Ein Überblick über Kernpunkte:

  • Pflege zu Hause: Das zuletzt 2017 erhöhte Pflegegeld soll laut Entwurf zum 1. Januar 2024 um fünf Prozent steigen, genauso wie die Beträge für Sachleistungen. Pflegegeld gibt es als Unterstützung, wenn Pflegebedürftige nicht in Einrichtungen leben. Sie können es frei nutzen, etwa für Betreuung. Je nach Pflegegrad sind es zwischen 316 und 901 Euro im Monat. Die Deutsche Stiftung Patientenschutz monierte, die mehr als vier Millionen daheim versorgten Menschen würden weiter im Stich gelassen. Ein Pflegegeld-Plus von nur fünf Prozent stehe »nicht ansatzweise im Verhältnis zur Kostenexplosion« in den vergangenen fünf Jahren, sagte Vorstand Eugen Brysch.
  • Pflege im Heim: Anfang 2022 eingeführte Entlastungszuschläge für Bewohnerinnen und Bewohner sollen zum 1. Januar 2024 erhöht werden. Den Eigenanteil für die reine Pflege soll das im ersten Jahr im Heim um 15 statt bisher 5 Prozent drücken, im zweiten Jahr um 30 statt 25 Prozent, im dritten um 50 statt 45 Prozent und ab dem vierten Jahr um 75 statt 70 Prozent. Hintergrund ist, dass die Pflegeversicherung - anders als die Krankenversicherung - nur einen Teil der Kosten für die reine Pflege trägt. Im Heim kommen dann auch noch Zahlungen für Unterkunft, Verpflegung und Investitionen in den Einrichtungen dazu.
  • Beiträge I: Der Pflegebeitrag liegt aktuell bei 3,05 Prozent des Bruttolohns, für Menschen ohne Kinder bei 3,4 Prozent. Zum 1. Juli soll er erhöht werden, und zwar in Kombination mit Änderungen wegen eines Urteils des Bundesverfassungsgerichts. Demnach muss mehr danach unterschieden werden, ob man Kinder hat oder nicht. Alles in allem soll der Beitrag für Kinderlose damit auf 4 Prozent steigen und für Beitragszahler mit einem Kind auf 3,4 Prozent. Der darin enthaltene Arbeitgeberanteil soll von nun 1,525 Prozent auf 1,7 Prozent herauf. Lauterbach sagte, damit komme man durch diese Legislaturperiode. Es könne so jedoch nicht weitergehen. Daher soll sich eine Kommission mit Überlegungen für ein längerfristiges Finanzkonzept befassen.

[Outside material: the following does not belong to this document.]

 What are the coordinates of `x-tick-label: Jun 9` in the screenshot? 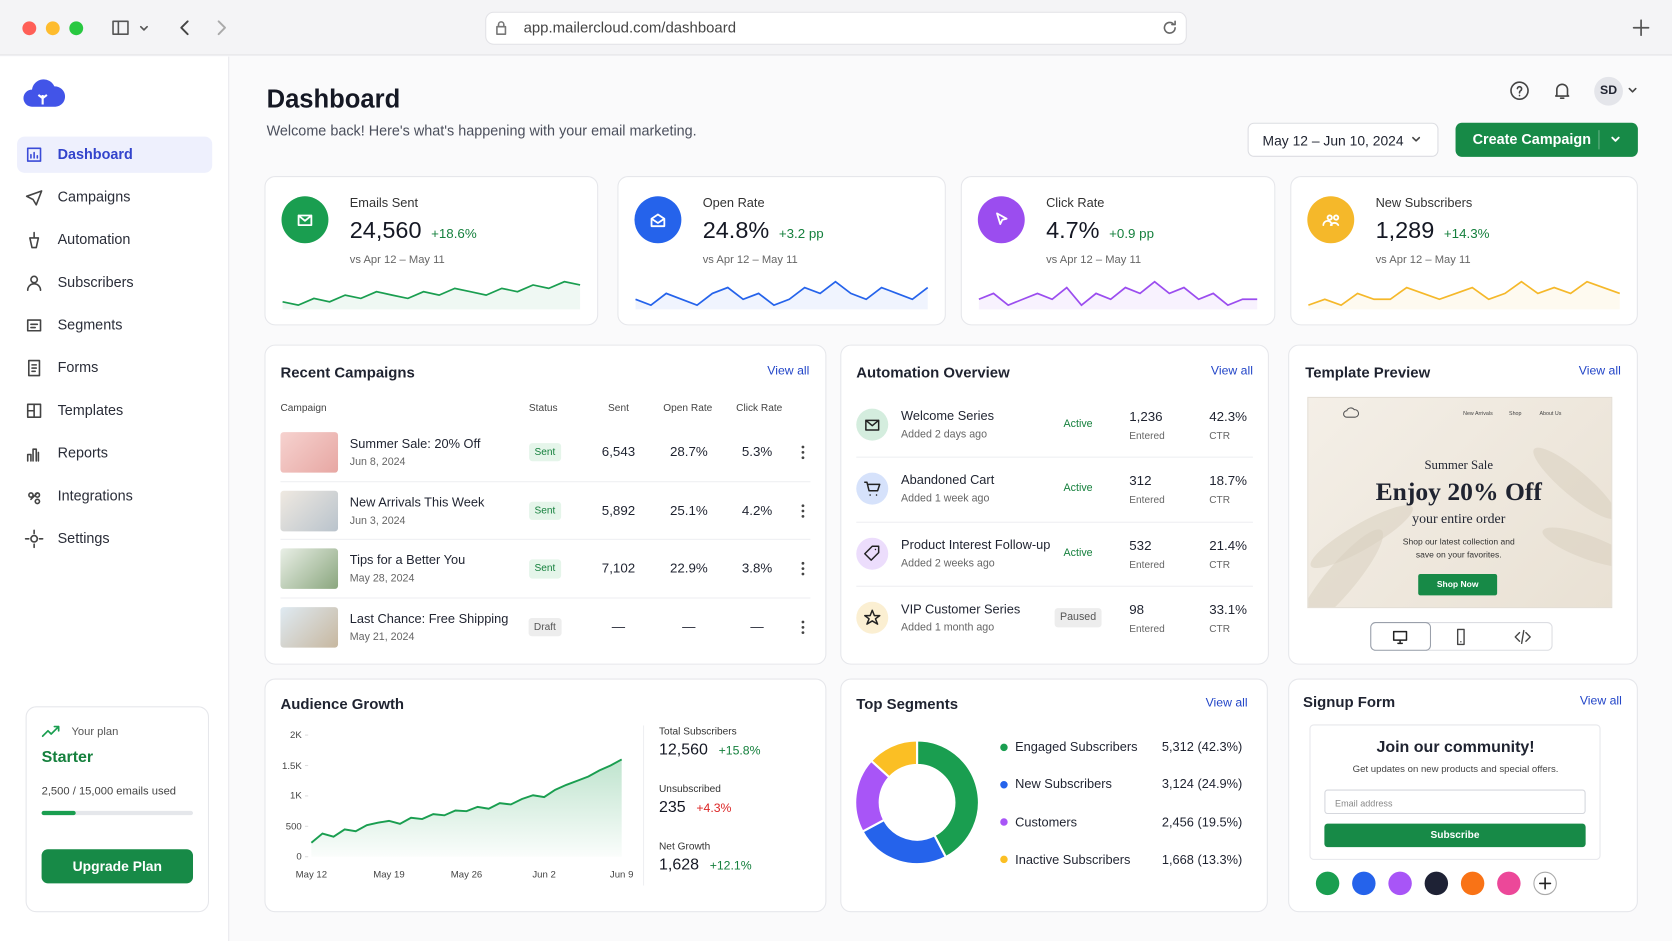 It's located at (622, 874).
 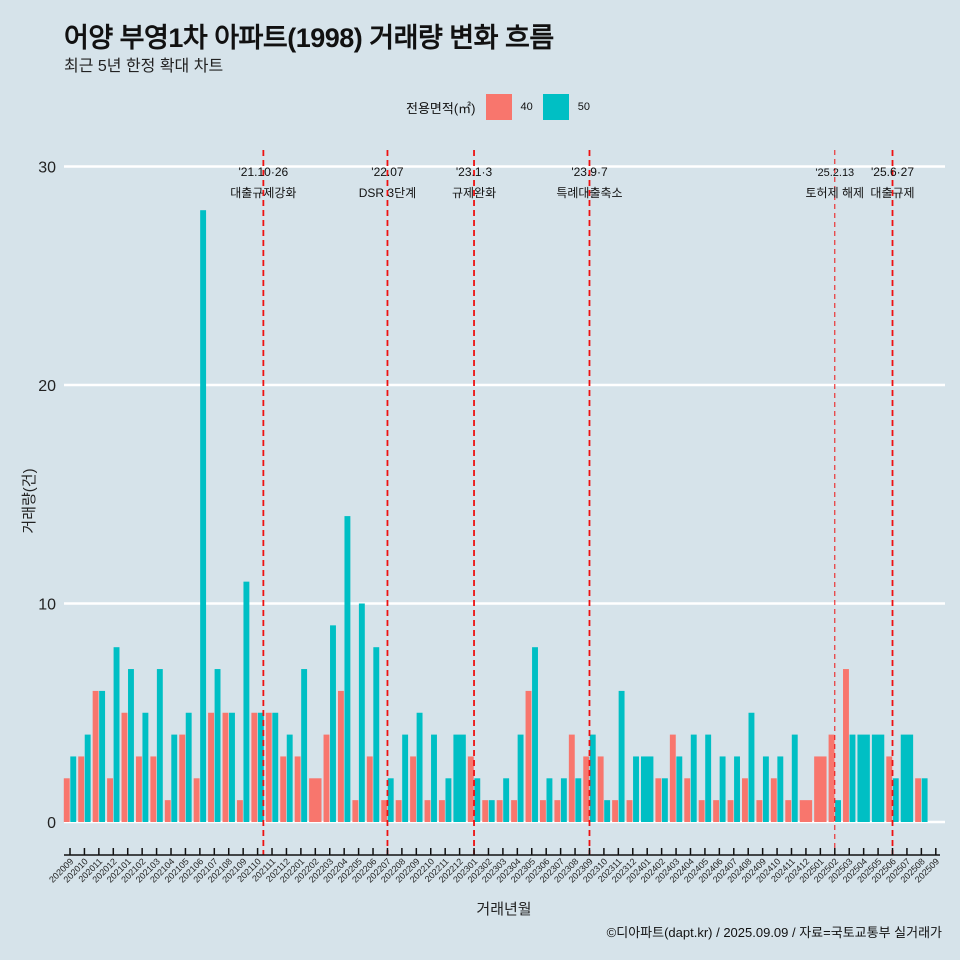 I want to click on chart-subtitle: 최근 5년 한정 확대 차트, so click(x=144, y=66).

  • Beiträge II: Konkret soll der Pflegebeitrag für größere Familien für die Dauer der Erziehungsphase bis zum 25. Geburtstag des jeweiligen Kindes deutlicher gesenkt werden - und zwar schrittweise je Kind. Ab zwei Kindern müsste damit - bezogen auf den Arbeitnehmeranteil von derzeit 1,525 Prozent - weniger gezahlt werden als heute. Bei zwei Kindern soll der Arbeitnehmeranteil künftig 1,45 Prozent betragen, bei drei Kindern 1,2 Prozent, bei vier Kindern 0,95 Prozent und bei fünf und mehr Kindern 0,7 Prozent. Ist ein Kind älter als 25 Jahre, entfällt »sein« Abschlag. Sind alle Kinder aus der Erziehungszeit, gilt dauerhaft der Ein-Kind-Beitrag, auch wenn man in Rente ist.
  • Die Reaktionen: Die mitregierenden Grünen meldeten für die Beratungen im Bundestag prompt Nachbesserungsbedarf an. Man müsse feststellen, dass der Finanzminister verhindert habe, dass Pflegebedürftige und ihre Angehörigen in notwendiger Höhe entlastet werden, kritisierten die Fachpolitikerinnen Maria Klein-Schmeink und Kordula Schulz-Asche. Im Koalitionsvertrag vereinbarte Steuermittel für gesellschaftliche Aufgaben stünden nicht bereit. Unions-Experte Tino Sorge (CDU) warnte vor einem Finanzkollaps. Seit Monaten blockierten sich Lauterbach und FDP-Finanzminister Christian Lindner. Die Pflegekassen beklagten, mit dem vorliegenden Entwurf springe die Regierung deutlich zu kurz.
  • Die Lieferengpässe: Um Ausfälle wichtiger Arzneimittel zu vermeiden, will Lauterbach bestimmte Preisregeln lockern. Das soll Lieferungen nach Deutschland attraktiver machen. Bei Kindermedikamenten sollen Hersteller den Preis um bis zu 50 Prozent heraufsetzen dürfen. Zudem sollen europäische Hersteller - angefangen bei Antibiotika - stärker zum Zug kommen. Geplant sind auch Vorgaben zu mehrmonatigen Vorräten als Sicherheitspuffer. Mit anderen Maßnahmen dürfte das Gesetz die gesetzlichen Kassen einen mittleren dreistelligen Millionenbetrag mehr kosten, wie der Minister schätzte. Die Linke kritisierte, er knicke vor der Pharma-Lobby ein. Engpässe gab es zuletzt im Winter etwa bei patentfreien Medikamenten wie Fiebersäften für Kinder.